● **SUPPLIED TEXT**:
════

Clone
18
Mount Remote Storage
Chris Lu edited this page 2026-05-06 19:36:26 -07:00

After Configure Remote Storage, you will get a storage name cloud1.

Mount a Remote Storage

Now you can run remote.mount in weed shell:

> remote.mount -h
Usage of remote.mount:
  -dir string
    	a directory in filer
  -nonempty
    	allows the mounting over a non-empty directory
  -remote string
    	a directory in remote storage, ex. <storageName>/<bucket>/path/to/dir
  -metadataStrategy string
    	lazy: skip upfront metadata pull; eager: full metadata pull (default "eager")
  -listingCacheTTL int
    	seconds to cache remote directory listings (0 = disabled)

> help remote.mount
  remote.mount	# mount remote storage and pull its metadata

	# assume a remote storage is configured to name "s3_1"
	remote.configure -name=cloud1 -type=s3 -s3.access_key=xyz -s3.secret_key=yyy

	# mount and pull one bucket (eager metadata pull, the default)
	remote.mount -dir=/xxx -remote=cloud1/bucket
	# mount and pull one directory in the bucket
	remote.mount -dir=/xxx -remote=cloud1/bucket/dir1

	# lazy mount: skip upfront metadata pull, fetch on demand
	remote.mount -dir=/xxx -remote=cloud1/bucket -metadataStrategy=lazy
	# lazy mount with on-demand directory listing cached for 5 minutes
	remote.mount -dir=/xxx -remote=cloud1/bucket -metadataStrategy=lazy -listingCacheTTL=300

	# after mount, start a separate process to write updates to remote storage
	weed filer.remote.sync -filer=<filerHost>:<filerPort> -dir=/xxx

With remote.mount, you can mount one bucket or any directory in the bucket.

Metadata Strategies

Two flags control how metadata is handled:

  • -metadataStrategy: eager (default) pulls all metadata at mount time; lazy skips the upfront pull and fetches file metadata on first access.
  • -listingCacheTTL: 0 (default) disables on-demand directory listing; >0 enables automatic directory listing from remote, cached for the specified number of seconds.

════

● **SET TASK A**:
Rewrite the records as a JSON list of strings, one string per line and no blank lines. Start with the first line of the records and go on through the line containing "Select cash on".

Recorded data:
════

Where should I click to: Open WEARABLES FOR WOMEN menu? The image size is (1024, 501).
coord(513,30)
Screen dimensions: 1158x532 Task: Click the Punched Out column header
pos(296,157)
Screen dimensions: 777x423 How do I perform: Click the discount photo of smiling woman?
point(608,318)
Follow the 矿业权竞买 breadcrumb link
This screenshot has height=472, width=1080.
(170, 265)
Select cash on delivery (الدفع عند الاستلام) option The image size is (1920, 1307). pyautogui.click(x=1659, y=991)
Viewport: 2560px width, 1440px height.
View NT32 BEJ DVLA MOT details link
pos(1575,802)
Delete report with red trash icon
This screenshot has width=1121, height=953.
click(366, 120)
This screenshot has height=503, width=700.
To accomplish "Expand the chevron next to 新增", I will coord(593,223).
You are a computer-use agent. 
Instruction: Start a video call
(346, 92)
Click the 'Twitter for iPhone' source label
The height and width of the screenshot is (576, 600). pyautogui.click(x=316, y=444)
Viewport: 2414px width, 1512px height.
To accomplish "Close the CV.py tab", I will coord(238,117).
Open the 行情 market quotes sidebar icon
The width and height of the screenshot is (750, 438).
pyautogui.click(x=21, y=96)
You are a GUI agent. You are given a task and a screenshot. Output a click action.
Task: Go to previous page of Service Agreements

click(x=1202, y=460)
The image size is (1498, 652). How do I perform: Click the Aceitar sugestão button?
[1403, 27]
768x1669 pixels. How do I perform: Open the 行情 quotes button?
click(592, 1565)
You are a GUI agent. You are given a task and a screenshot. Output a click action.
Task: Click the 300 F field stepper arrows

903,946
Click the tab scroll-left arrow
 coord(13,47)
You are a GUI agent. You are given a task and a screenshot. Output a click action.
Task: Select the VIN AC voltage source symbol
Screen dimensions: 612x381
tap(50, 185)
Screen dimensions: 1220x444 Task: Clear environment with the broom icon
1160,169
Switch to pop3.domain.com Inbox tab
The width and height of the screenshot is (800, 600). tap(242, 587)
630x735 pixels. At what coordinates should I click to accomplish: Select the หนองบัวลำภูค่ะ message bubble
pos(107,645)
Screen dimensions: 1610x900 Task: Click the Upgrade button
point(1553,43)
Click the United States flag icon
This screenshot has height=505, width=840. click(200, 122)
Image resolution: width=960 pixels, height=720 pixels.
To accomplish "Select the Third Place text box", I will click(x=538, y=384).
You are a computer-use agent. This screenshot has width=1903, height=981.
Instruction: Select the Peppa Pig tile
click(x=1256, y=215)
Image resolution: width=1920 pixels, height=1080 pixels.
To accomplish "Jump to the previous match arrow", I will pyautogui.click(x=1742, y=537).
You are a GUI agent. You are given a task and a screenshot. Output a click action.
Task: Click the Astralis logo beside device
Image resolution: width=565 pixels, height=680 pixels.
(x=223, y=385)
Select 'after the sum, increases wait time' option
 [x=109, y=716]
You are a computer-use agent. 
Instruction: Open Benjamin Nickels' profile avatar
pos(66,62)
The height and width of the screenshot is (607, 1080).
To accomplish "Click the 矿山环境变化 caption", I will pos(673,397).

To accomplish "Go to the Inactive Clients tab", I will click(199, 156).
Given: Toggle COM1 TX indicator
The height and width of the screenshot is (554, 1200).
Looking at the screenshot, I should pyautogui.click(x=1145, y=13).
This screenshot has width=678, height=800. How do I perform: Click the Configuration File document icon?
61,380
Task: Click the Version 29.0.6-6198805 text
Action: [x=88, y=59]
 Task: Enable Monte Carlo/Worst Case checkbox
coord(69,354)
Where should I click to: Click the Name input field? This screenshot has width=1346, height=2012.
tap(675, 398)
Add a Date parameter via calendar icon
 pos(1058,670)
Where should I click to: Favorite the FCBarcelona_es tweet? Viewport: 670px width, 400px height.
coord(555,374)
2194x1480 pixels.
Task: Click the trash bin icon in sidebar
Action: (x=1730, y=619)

════

● **SET TASK B**:
Print the passage of the remote storage mounting page that starts with "# mount and pull one bucket" and goes on through "in the bucket.".

● **FULL SOLUTION A**:
[
  "Where should I click to: Open WEARABLES FOR WOMEN menu? The image size is (1024, 501).",
  "coord(513,30)",
  "Screen dimensions: 1158x532 Task: Click the Punched Out column header",
  "pos(296,157)",
  "Screen dimensions: 777x423 How do I perform: Click the discount photo of smiling woman?",
  "point(608,318)",
  "Follow the 矿业权竞买 breadcrumb link",
  "This screenshot has height=472, width=1080.",
  "(170, 265)",
  "Select cash on delivery (الدفع عند الاستلام) option The image size is (1920, 1307). pyautogui.click(x=1659, y=991)"
]

● **FULL SOLUTION B**:
# mount and pull one bucket (eager metadata pull, the default)
	remote.mount -dir=/xxx -remote=cloud1/bucket
	# mount and pull one directory in the bucket
	remote.mount -dir=/xxx -remote=cloud1/bucket/dir1

	# lazy mount: skip upfront metadata pull, fetch on demand
	remote.mount -dir=/xxx -remote=cloud1/bucket -metadataStrategy=lazy
	# lazy mount with on-demand directory listing cached for 5 minutes
	remote.mount -dir=/xxx -remote=cloud1/bucket -metadataStrategy=lazy -listingCacheTTL=300

	# after mount, start a separate process to write updates to remote storage
	weed filer.remote.sync -filer=<filerHost>:<filerPort> -dir=/xxx

With remote.mount, you can mount one bucket or any directory in the bucket.